Ando pelas calçadinhas portuguesas das ruas de minha Cidade Azul – ainda doce, apesar da violência – e, ao respirar, já posso sentir a nova estação que se aproxima.
As árvores e arbustos ganham roupagem de festa e, aos poucos, vão mudando suas cores, forradas pelas primeiras flores: um prenúncio da primavera, que traz em sua bagagem a paleta de cores de Van Gogh.
As flores saltam pela moldura do céu sempre anil, compondo pinturas inéditas, que se recriam em todas as primaveras, como se o pintor holandês tivesse se abancado nestas paragens com seu cavalete, telas e paletas multicores.

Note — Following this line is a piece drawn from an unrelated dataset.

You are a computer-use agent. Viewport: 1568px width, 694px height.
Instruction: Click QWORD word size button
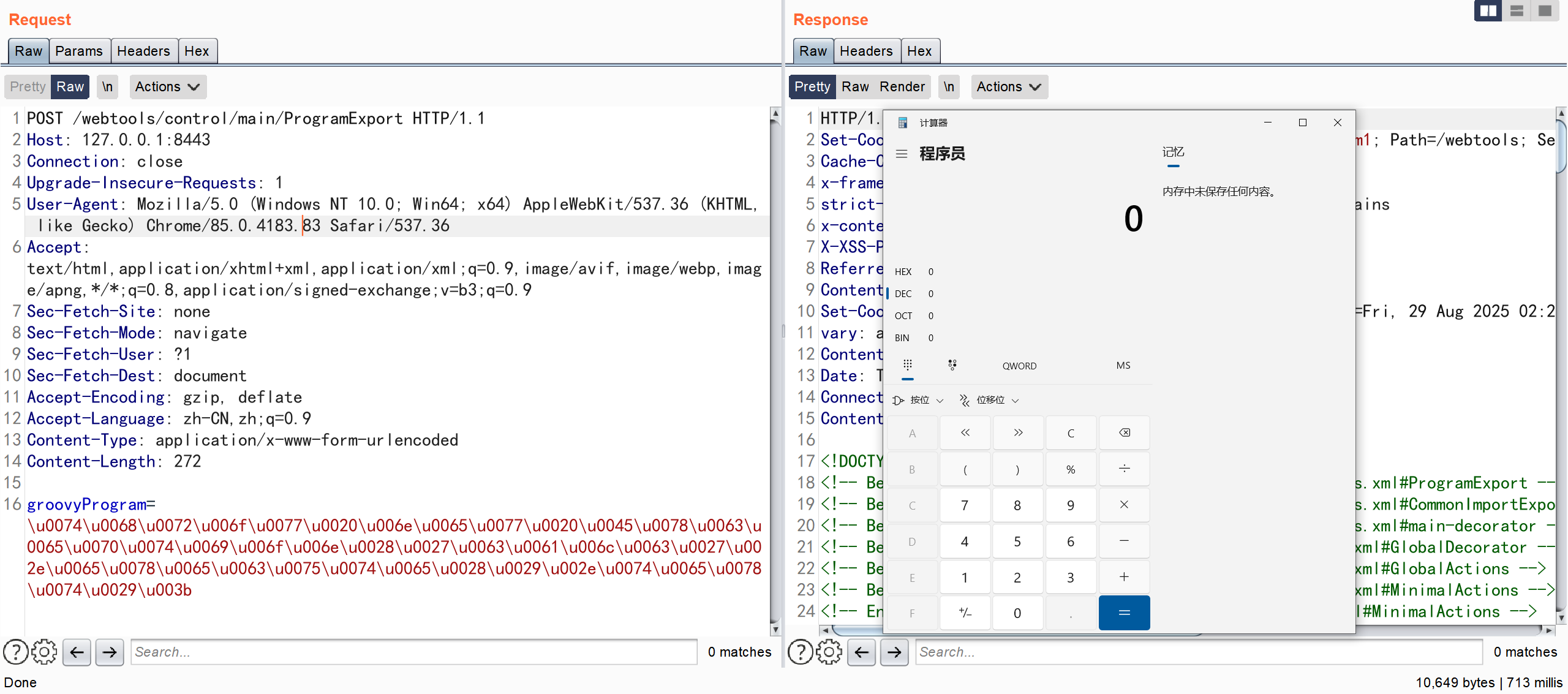1019,366
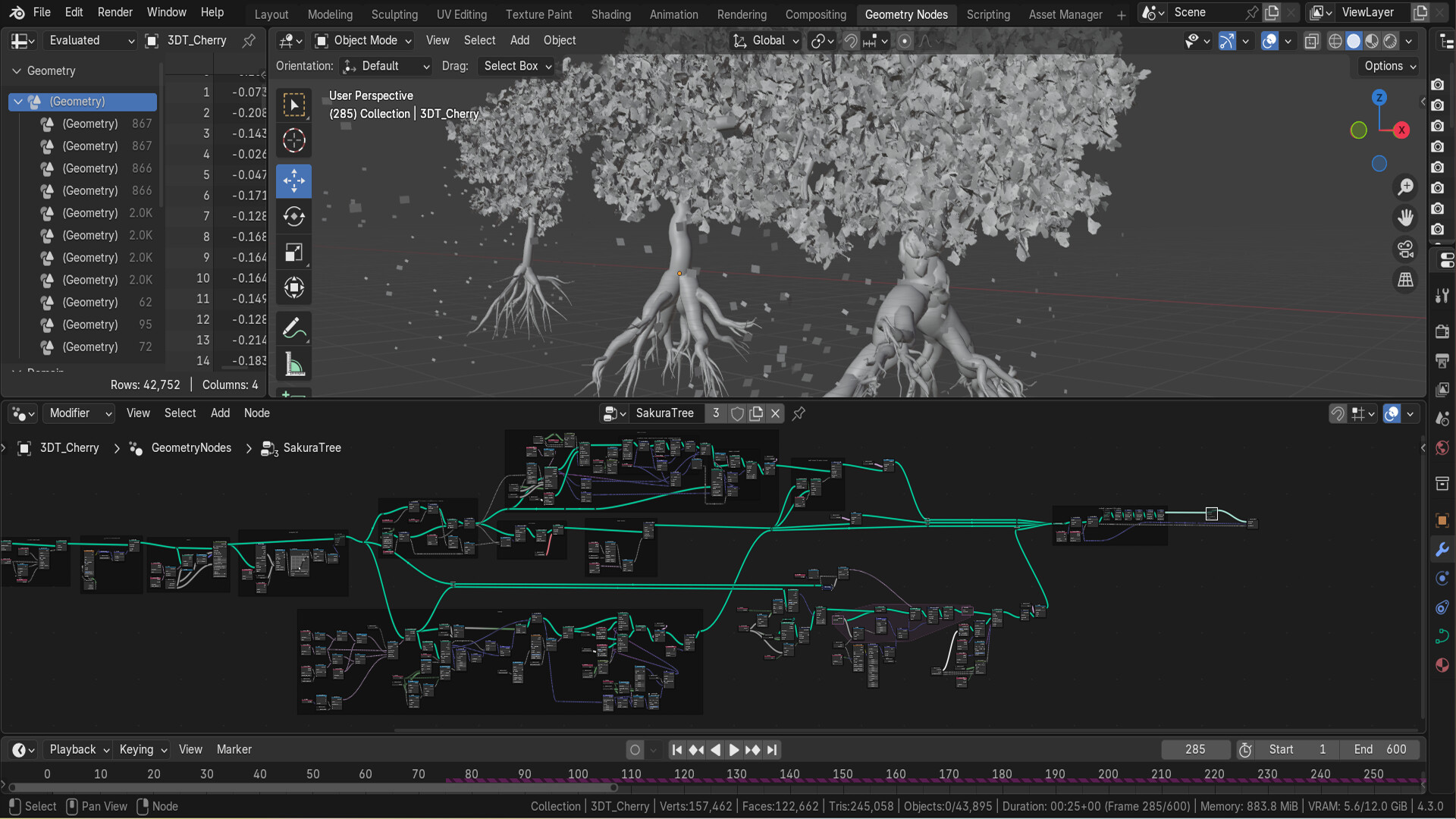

Não fosse o aroma de dama da noite, flor de laranjeira, rosas e outras tantas flores que embelezam nossa cidade, diria estar sonhando, tal a riqueza que tenho o privilégio de apreciar.
Mas sei que não é sonho. Estão ali, na Avenida 40, próximas ao Lago Azul. E em tantos outros recantos, os ipês, que não me deixam mentir, surpreendendo com suas flores amarelas, brancas ou rosa, alargando a vista e o coração.
Um dia, quando ainda jovem, li uma frase que levei como meta para minha vida: “quero uma casa rodeada de flores por fora e recheada de livros por dentro”. Desde então, não parei mais de comprar livros e flores.
Livros, tive aos montes. Inicialmente, emprestava das bibliotecas e dos amigos, até que pude adquirir minha primeira coleção, do renomado escritor baiano Jorge Amado. Meu sonho era conhecê-lo pessoalmente e, assim, apreciar as praias e roças de cacau que predominam em seus livros. O escritor se foi, mas deixou em meu sangue e em minha alma, a poesia de suas obras e a magia da Bahia.
Cheguei a ter quatro estantes enormes, abarrotadas de livros, os quais, mais tarde, passei a comprar em livrarias virtuais. E assim minha casa foi florescendo por dentro, numa eterna primavera. Até que entendi que não poderia deixar que essas flores murchassem dentro de casa. Depois de ler e reler cada obra, passei a doá-las às bibliotecas para que viessem a florir em outras almas.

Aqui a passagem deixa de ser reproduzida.